Ketika menyadari bahwa dalam mendefinisikan ilmu secara hadd adalah mustahil, maka al-Attas hanya mengajukan definisi deskriptif (rasm). Dengan premis bahwa ilmu itu datang dari Allah swt dan diperoleh oleh jiwa yang kreatif. Al-Attas membagi pencapaian dan pendefinisian ilmu ke dalam dua bagian. Pertama, sebagai sesuatu yang berasal dari Allah swt bisa dikatakan bahwa ilmu itu adalah datangnya (hushul) makna sesuatu atau objek ilmu ke dalam jiwa pencari ilmu. Kedua, sebagai sesuatu yang diterima oleh jiwa yang aktif dan kreatif, ilmu bisa diartikan sebagai datangnya jiwa (wushul) pada makna sesuatu atau objek ilmu.[8]
Yazdi dalam Buku Daras Filsafat Ilmu menjelaskan tentang ilmu ini sebagaimana halnya al-Attas.  Hanya istilah yang digunakannya ada perbedaan. Untuk ilmu yang datang secara langsung dari Allah swt, Yazdi menamakannya al-‘ilm al-hudluri (pengetahuan dengan kehadiran, presentational knowledge, knowledge by presence). Sementara ilmu yang didapatkan lewat usaha manusia disebut al-‘ilmi al-hushulli (pengetahuan tangkapan atau perolehan, acquired knowledge).[9]
Sedangkan menurut Menurut Dr. Rajih ‘Abd al-Hamid al-Kurdi dalam karyanya tentang perbandingan epistemologi antara Al-Qur’an dan filsafat (nazhariyyat al-ma’rifah baina al-Qur’an wa al-falsafah) menguraikan definisi ilmu menurut para pemikir Mu’tazilah, filsuf  Yunani, dan para ulama Ahl al-Sunnah. Hasilnya, ia menyimpulkan bahwa ilmu cukup jelas untuk tidak didefinisikan. Karena semua definisi yang diajukan oleh masing-masing pakar, berbeda-beda dan hanya terfokus pada beberapa aspek yang menjadi titik perhatiannya saja. Sehingga bisa dipastikan tidak ada definisi ilmu yang hadd.[10]

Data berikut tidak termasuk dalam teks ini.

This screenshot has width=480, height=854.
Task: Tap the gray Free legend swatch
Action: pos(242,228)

Dari pendapat-pendapat tadi Nashruddin Syarif mengatakan bahwa pendapat ini mengindikasikan dengan jelas bahwa ilmu dalam Islam mencakup dua pengertian. Pertama, sampainya ilmu dari Allah ke dalam jiwa manusia. Kedua, sampainya jiwa manusia terhadap objek ilmu melalui penelitian dan kajian.[11] Nashruddin Syarif melanjutkan bahwa dalam hal ini, mutlak disimak firman Allah swt berikut ini:
1. Bacalah dengan (menyebut) nama Tuhanmu yang Menciptakan, 2. Dia telah menciptakan manusia dari segumpal darah. 3. Bacalah, dan Tuhanmulah yang Maha pemurah, 4. Yang mengajar (manusia) dengan perantaran kalam[12] 5. Dia mengajar kepada manusia apa yang tidak diketahuinya. (Q.S Al-Alaq: 1-5)

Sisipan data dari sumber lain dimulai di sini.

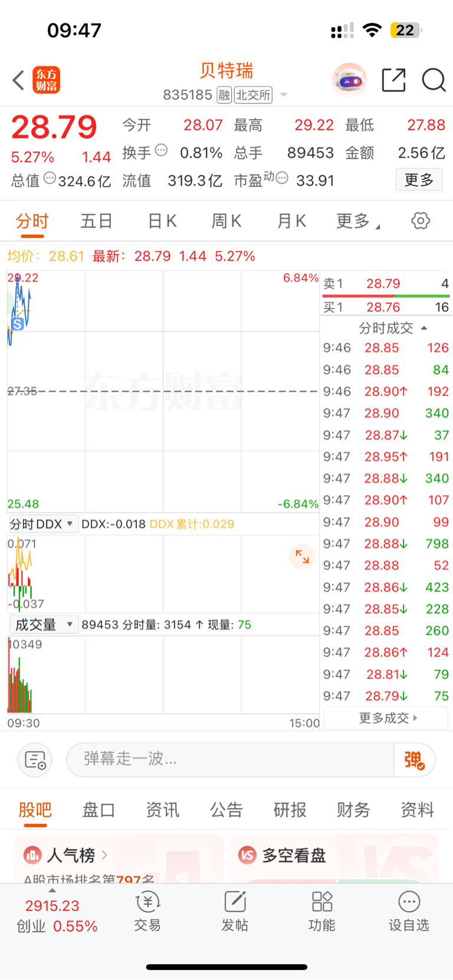
Task: Open the share export icon
Action: (393, 80)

Secara jelas, ayat di atas menginformasikan bahwa ilmu bisa diperoleh dengan aktivitas iqra’, juga bisa diperoleh dengan anugerah Allah swt langsung kepada manusia.

B.     Klasifikasi Ilmu
1.      Menurut Imam Al-Ghazali
Ketika membahas masalah ilmu, Al-Ghazali menggambarkan bahwa suatu ilmu atau profesi tertentu diperlukan untuk melaksanakan kegiatan-kegiatan yang diwajibkan dalam tatanan social masyarakat. Secara terperinci Al-Ghazali menggunakan tiga pendekatan: epistemologis, ontologis, dan aksiologis.[13]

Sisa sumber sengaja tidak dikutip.